RTVE no será libre e independiente

Pedro Sánchez y Pablo Iglesias pactarán el nombre del nuevo Presidente de la RTVE en el cumplimiento de los acuerdos secretos que ambos políticos sellaron para que Podemos apoyara la moción de censura contra Mariano Rajoy, en compañía de los nacionalistas de ERC, PDeCAT y PNV (los que ya están cobrando lo suyo) y para que Sánchez llegara a La Moncloa.

La historia de la transición demuestra que la alternancia política en nuestro país siempre estuvo acompañada de la alternancia, entre PSOE y PP, del control político de la RTVE. Lo que ha ocurrido a lo largo de los últimos 40 años (con mayor o menor incidencia de propaganda y manipulación). Y lo que se reproduce de manera mimética a nivel regional, sea Canal Sur o TV3.

Y lo que ahora volverá a suceder porque Sánchez parece haber cedido al líder de Podemos el control de la RTVE, si es que su candidato recibe los apoyos del PSOE y del resto de partidos nacionalistas que acompañaron a Sánchez en la moción de censura.

Lo que hasta ahora no prosperó porque los nombres de los propuestos por Podemos no alcanzaban mínimas cotas de la profesionalidad en la gestión, sector audiovisual, periodismo y la independencia en la información.

Los nombres hasta ahora movidos por Iglesias han sido tan pintorescos que ellos mismos se han lanzado a borrar miles de tuits de sus cuentas para que no se les viera su militancia y sectarismo a favor de Podemos y contra todos los demás.

Claro que en España existen periodistas importantes y muy capaces para  desempeñar ese cargo con independencia, experiencia y profesionalidad. Pero eso no lo quieren ni Podemos ni el PSOE. Los que, tras la negra etapa del José Antonio Sánchez del PP (el amigo del criminal y torturador general Galindo), están a favor de un giro hacia la izquierda radical de RTVE de cara al nuevo tiempo electoral que se aproxima y se desarrollará en 2019 y 2020.

Imaginar una RTVE al estilo de la BBC inglesa es imposible en España, bajo el mandato presidencial de Sánchez. Y puede incluso que eso ni siquiera lo pretendan Cs y el PP que se conformarán con sus cuotas de influencia y de presencia informativa audiovisual.

::::::

Lista de actividades:
[a] Reproduce palabra por palabra el fragmento del texto sobre RTVE que empieza con las palabras que contienen "Pedro Sánchez y" y termina con "a La Moncloa.".
[b] Según el texto sobre RTVE, ¿qué partidos nacionalistas apoyaron, junto con Podemos, la moción de censura contra Mariano Rajoy?
[c] Prolonga el texto sobre RTVE a partir de su última oración.

::::::

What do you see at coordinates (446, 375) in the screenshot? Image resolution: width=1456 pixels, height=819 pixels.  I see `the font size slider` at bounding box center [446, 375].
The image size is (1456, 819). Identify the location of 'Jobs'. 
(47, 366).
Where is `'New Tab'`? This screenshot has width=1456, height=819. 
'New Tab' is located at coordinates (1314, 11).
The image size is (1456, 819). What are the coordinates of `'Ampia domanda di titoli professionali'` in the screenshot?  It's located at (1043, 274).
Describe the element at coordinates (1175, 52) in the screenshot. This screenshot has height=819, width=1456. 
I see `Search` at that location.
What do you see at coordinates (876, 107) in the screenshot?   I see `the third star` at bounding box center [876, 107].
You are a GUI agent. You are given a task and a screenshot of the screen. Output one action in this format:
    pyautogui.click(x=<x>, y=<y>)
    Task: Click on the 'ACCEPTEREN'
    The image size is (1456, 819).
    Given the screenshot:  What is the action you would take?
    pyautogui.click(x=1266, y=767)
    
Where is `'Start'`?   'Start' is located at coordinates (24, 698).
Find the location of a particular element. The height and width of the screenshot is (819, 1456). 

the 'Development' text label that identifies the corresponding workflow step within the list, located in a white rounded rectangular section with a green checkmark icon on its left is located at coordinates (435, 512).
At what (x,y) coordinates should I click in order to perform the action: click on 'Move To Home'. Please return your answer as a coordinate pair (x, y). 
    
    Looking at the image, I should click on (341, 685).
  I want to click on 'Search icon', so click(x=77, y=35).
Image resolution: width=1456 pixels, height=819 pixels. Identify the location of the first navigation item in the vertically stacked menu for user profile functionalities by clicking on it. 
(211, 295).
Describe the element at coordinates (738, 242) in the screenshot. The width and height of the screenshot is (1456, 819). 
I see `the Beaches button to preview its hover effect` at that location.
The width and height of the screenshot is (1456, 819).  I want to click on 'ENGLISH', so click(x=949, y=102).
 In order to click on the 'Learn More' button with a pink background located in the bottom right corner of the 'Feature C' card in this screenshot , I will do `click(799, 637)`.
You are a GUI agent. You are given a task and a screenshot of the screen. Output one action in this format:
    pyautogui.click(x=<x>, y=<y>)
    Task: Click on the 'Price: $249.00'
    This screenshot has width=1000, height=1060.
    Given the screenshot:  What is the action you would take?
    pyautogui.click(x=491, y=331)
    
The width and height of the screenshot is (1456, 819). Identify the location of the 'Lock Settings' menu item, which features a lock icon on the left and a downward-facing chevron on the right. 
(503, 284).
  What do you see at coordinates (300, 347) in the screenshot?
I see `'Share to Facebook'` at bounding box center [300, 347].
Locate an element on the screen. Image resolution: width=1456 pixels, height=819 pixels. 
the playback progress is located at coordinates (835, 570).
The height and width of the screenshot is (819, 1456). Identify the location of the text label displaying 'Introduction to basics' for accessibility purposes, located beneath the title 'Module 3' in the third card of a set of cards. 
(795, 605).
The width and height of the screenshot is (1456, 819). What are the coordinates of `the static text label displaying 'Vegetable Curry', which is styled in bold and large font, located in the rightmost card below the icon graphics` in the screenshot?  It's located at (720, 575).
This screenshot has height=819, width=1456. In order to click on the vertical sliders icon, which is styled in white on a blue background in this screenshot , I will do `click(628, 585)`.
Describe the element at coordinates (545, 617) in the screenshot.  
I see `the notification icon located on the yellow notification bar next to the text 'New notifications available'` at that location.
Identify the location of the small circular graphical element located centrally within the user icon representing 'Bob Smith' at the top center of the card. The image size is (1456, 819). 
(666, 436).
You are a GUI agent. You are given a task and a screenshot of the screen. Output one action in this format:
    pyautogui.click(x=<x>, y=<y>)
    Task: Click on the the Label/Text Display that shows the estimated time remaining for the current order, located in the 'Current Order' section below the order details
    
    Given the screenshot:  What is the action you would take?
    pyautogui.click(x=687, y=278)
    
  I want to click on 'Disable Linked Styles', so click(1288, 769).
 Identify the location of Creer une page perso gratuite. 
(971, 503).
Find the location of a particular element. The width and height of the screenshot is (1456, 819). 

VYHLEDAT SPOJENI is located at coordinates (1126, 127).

::::::

Lista de respuestas:
[a]
Pedro Sánchez y Pablo Iglesias pactarán el nombre del nuevo Presidente de la RTVE en el cumplimiento de los acuerdos secretos que ambos políticos sellaron para que Podemos apoyara la moción de censura contra Mariano Rajoy, en compañía de los nacionalistas de ERC, PDeCAT y PNV (los que ya están cobrando lo suyo) y para que Sánchez llegara a La Moncloa.

[b] ERC, PDeCAT y PNV.

[c]
Imaginar en España unos telediarios al estilo anglosajón, centrados en lo esencial del día con información y análisis independiente y especializado, y unos programas de debate independientes (como lo fue ‘La Clave’), sin cuotas de partidos y medios y con la presencia de expertos y representantes de la sociedad civil, eso parece impensable en nuestro país.

Como resulta difícil de imaginar que en TVE 2, o en el Canal 24 h se pueda emitir una programación de información continua y viva actualidad, al estilo de la CNN americana, lejos del desastre que existe ahora o del sectarismo actual, aunque bien editado y con ritmo, de La Sexta TV.

El problema de la RTVE es uno de los asuntos pendientes de las garantías en la vida democrática española, pero eso no se arregla por decreto ni entre dos partidos tras haber bloqueado el PP el acuerdo inicial y parlamentario de la renovación y regeneración de RTVE.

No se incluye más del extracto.